• _任务要求_: 列出下方列表中所有含有“axis”一词的行。
▬▬▬
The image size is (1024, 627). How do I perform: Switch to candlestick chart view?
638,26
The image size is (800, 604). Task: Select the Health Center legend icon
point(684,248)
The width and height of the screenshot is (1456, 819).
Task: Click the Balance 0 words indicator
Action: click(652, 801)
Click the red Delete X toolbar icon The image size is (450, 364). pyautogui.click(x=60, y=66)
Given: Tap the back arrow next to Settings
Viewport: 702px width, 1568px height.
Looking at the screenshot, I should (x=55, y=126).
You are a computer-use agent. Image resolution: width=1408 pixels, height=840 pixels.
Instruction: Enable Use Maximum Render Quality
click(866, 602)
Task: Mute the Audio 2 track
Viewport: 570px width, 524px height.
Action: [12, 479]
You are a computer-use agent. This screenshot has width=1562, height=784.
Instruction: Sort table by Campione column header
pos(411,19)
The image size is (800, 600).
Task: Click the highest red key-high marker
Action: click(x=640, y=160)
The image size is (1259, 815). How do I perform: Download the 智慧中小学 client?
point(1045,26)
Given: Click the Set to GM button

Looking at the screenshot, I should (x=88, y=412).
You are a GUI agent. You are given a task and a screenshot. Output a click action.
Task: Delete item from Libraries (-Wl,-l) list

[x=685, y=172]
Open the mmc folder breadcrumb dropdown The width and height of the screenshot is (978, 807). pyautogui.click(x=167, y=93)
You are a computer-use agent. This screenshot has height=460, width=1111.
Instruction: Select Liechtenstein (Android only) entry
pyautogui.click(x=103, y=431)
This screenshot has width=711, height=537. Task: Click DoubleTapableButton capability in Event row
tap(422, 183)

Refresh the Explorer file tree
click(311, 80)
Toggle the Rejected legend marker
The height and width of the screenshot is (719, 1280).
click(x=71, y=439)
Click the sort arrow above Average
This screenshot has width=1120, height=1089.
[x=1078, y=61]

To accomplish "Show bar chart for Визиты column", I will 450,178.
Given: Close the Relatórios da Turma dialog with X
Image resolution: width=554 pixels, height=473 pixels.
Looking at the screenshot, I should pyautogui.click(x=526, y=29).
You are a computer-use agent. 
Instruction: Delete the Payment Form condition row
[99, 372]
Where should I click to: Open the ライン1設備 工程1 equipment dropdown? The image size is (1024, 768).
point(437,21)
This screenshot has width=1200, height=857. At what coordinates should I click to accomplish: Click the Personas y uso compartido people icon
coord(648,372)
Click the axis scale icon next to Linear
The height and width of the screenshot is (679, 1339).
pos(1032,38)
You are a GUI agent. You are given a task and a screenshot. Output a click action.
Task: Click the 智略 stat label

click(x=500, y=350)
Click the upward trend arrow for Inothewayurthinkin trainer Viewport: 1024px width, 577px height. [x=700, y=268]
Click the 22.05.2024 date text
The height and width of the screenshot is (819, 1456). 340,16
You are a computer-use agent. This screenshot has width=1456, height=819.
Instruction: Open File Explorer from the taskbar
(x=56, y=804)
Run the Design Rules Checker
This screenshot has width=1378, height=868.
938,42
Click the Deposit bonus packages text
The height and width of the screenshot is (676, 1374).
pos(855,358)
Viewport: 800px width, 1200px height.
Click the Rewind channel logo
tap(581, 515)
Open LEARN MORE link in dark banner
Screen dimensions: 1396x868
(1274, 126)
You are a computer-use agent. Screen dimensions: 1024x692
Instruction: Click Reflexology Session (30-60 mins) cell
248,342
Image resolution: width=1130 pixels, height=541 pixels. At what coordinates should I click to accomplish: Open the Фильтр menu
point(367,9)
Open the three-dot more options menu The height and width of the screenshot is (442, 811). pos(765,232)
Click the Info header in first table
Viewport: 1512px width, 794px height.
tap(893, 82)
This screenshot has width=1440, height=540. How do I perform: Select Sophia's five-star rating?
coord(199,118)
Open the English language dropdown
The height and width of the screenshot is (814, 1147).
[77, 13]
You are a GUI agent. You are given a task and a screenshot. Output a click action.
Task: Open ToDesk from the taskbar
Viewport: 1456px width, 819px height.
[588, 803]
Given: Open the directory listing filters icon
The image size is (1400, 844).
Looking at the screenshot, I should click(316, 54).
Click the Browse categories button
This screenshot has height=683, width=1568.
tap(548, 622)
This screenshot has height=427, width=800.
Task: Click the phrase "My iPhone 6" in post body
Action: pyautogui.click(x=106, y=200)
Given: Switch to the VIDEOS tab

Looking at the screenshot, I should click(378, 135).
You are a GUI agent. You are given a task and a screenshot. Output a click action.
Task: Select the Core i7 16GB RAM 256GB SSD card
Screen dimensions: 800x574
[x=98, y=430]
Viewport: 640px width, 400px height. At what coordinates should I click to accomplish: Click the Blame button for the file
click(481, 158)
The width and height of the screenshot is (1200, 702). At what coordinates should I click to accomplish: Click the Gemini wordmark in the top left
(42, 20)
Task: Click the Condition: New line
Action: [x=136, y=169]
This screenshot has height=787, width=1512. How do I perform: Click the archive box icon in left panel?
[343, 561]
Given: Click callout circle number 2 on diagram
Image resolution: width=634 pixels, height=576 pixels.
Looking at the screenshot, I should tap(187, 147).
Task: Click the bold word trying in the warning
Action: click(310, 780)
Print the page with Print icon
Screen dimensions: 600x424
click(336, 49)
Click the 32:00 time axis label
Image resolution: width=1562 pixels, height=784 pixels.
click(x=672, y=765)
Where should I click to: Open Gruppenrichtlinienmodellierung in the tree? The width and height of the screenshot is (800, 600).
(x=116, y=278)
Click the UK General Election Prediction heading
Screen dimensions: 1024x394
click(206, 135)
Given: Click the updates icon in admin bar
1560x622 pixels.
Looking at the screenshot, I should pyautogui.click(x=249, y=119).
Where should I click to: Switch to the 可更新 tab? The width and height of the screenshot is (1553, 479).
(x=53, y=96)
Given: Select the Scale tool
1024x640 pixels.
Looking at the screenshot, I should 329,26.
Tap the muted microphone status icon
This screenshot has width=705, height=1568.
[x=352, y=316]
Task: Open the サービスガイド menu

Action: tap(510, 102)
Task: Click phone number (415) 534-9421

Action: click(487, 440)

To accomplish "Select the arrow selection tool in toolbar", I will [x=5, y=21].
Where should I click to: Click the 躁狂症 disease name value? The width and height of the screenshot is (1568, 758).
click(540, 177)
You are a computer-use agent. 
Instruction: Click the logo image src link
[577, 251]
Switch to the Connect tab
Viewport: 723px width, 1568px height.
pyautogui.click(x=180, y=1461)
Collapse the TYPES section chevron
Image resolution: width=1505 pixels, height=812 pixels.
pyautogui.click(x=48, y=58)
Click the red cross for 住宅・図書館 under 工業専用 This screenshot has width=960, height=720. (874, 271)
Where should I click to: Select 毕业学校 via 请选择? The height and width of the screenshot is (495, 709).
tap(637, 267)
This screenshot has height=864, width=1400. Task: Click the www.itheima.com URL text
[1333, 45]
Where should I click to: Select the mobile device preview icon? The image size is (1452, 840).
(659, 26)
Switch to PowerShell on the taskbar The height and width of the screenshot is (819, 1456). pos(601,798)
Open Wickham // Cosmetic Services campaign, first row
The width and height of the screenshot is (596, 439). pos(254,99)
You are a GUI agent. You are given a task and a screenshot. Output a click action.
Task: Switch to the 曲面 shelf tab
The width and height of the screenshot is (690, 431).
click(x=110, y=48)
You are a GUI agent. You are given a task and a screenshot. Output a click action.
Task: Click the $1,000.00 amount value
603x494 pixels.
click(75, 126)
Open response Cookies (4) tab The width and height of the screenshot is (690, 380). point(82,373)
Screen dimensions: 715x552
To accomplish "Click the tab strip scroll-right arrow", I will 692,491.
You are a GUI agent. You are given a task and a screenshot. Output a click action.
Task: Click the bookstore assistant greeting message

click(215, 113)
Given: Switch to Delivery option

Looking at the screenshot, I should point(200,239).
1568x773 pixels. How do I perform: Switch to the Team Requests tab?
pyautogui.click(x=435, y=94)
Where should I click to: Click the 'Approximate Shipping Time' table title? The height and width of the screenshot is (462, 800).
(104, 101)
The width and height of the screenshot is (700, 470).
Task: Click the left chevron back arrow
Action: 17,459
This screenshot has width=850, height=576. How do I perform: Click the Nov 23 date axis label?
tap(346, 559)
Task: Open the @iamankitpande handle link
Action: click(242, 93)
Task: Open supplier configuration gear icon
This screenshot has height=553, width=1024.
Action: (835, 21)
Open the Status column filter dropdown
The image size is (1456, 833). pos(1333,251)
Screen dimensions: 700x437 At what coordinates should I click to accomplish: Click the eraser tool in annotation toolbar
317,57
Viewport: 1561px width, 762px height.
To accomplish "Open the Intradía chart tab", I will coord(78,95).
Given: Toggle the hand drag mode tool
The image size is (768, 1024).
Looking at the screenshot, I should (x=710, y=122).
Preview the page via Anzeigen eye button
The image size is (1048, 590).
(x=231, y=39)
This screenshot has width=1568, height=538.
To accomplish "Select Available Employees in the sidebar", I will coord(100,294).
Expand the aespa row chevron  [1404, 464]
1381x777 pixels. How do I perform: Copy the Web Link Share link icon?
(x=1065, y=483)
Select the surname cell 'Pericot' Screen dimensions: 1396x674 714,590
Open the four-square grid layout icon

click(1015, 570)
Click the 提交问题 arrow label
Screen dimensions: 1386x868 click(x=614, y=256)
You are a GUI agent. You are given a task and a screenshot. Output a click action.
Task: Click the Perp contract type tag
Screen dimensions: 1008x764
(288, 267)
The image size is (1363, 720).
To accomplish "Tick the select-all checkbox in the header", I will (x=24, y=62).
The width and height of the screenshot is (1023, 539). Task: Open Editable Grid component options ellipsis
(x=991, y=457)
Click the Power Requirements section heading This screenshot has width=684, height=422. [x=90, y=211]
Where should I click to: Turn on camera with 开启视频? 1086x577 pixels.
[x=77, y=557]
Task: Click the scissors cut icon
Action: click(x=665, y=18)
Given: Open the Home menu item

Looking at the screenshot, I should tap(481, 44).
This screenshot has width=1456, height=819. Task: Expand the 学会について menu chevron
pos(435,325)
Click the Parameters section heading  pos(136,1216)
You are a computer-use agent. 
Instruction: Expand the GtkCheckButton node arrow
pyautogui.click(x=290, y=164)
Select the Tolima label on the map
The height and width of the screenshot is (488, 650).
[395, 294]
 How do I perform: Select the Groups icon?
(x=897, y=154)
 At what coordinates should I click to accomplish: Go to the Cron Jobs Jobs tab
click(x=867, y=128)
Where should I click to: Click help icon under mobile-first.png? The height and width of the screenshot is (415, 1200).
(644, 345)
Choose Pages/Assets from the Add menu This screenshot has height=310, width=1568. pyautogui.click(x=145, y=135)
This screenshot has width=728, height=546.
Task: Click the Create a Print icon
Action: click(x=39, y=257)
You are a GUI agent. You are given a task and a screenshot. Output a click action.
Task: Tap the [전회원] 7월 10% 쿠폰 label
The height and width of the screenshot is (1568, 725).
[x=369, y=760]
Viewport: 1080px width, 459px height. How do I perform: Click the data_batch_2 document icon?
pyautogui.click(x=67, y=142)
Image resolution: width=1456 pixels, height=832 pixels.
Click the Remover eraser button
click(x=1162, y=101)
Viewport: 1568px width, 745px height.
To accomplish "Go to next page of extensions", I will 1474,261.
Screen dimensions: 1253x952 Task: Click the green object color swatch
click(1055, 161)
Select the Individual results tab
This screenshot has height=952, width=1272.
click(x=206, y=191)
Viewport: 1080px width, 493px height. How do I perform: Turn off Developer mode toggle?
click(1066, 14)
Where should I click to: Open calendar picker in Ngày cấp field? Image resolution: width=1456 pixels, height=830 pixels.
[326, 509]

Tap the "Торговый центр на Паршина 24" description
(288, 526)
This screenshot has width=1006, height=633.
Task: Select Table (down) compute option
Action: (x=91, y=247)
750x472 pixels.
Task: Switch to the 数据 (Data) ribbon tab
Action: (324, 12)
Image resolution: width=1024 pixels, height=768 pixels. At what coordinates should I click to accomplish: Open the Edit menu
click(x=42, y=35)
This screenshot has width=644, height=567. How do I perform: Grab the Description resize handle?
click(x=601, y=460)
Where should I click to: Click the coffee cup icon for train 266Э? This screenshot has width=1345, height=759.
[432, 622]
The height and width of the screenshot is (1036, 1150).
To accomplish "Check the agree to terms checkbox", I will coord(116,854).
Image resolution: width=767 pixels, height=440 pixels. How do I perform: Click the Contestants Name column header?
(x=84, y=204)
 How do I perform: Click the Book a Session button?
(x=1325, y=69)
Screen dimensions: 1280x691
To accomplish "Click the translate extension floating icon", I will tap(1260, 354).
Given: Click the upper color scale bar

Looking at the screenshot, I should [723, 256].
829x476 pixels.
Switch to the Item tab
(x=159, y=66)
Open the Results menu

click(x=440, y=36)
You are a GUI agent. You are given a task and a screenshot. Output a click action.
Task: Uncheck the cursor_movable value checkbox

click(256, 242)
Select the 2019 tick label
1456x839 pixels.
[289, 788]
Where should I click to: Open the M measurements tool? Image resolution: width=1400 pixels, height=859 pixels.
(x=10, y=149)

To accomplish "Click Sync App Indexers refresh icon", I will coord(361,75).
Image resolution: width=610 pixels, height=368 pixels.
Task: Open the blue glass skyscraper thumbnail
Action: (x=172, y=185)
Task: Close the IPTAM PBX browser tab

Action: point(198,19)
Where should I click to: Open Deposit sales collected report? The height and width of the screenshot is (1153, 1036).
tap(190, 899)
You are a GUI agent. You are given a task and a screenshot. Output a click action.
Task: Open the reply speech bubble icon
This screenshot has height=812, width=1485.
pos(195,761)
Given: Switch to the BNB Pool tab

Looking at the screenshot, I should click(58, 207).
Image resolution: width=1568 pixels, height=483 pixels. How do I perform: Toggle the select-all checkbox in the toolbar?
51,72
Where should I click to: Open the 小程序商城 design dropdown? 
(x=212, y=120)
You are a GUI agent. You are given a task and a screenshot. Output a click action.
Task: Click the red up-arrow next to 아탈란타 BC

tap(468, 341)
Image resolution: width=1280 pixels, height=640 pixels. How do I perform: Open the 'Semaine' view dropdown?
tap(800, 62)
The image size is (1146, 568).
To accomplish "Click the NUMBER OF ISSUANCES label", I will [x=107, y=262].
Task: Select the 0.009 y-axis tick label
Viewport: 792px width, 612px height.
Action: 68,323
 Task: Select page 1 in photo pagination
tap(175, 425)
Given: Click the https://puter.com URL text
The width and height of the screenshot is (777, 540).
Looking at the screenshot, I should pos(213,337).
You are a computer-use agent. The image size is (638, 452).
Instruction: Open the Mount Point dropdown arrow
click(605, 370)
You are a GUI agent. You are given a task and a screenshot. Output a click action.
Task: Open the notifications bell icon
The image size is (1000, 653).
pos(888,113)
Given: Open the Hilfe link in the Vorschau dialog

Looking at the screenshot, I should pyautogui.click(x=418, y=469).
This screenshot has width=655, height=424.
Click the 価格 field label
▬▬▬
• _问题解答_:
Click the axis scale icon next to Linear
Click the 32:00 time axis label
This screenshot has width=850, height=576. How do I perform: Click the Nov 23 date axis label?
Task: Select the 0.009 y-axis tick label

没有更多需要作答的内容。